The imaging findings discussed here can be visualized on imaging scans as less dense
and therefore more radiolucent tissue, with fewer radiopaque lines corresponding to
the bone trabeculae. This can be explained in people with SCD by the higher medullary
activity to contribute to increased hematopoiesis and compensate for the anemia that
characterizes the disease.
This bone tissue configuration, although not unique to SCD, should be a warning sign
for the underlying presence of diseases that may affect bone tissue metabolism.

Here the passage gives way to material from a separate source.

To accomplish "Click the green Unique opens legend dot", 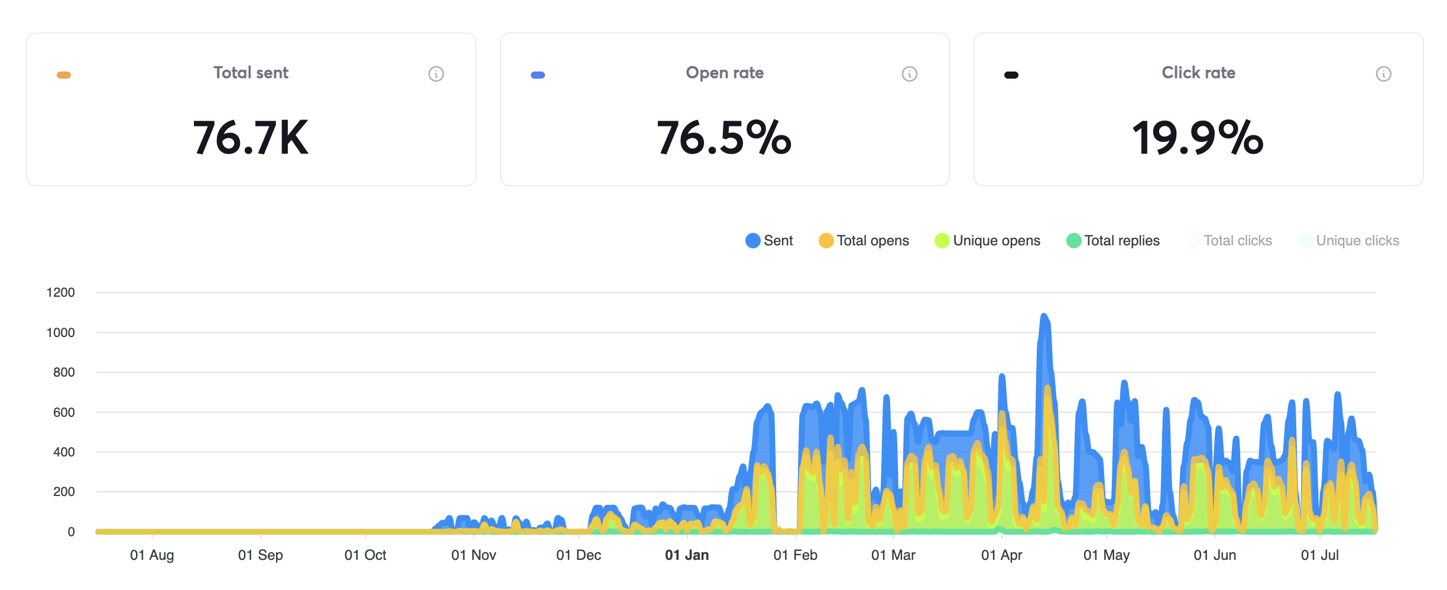I will coord(943,241).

Thus, this study proves the presence of mandibular bone changes in people with SCD,
which may suggest the presence of this disease in people still undiagnosed and contribute
to the screening of the disease.
Conclusion
This study showed that the mandibular bone of people with SCD has lower bone density
and more widely spaced trabeculae, which may contribute to the screening of people
who have not been diagnosed with SCD or allow monitoring of the disease. This work
is also important because knowing the mandibular bone microstructure of people with
SCD impacts on dental therapeutical decisions, since we know that bone quality impacts
directly in success in some procedures as surgeries and dental implants.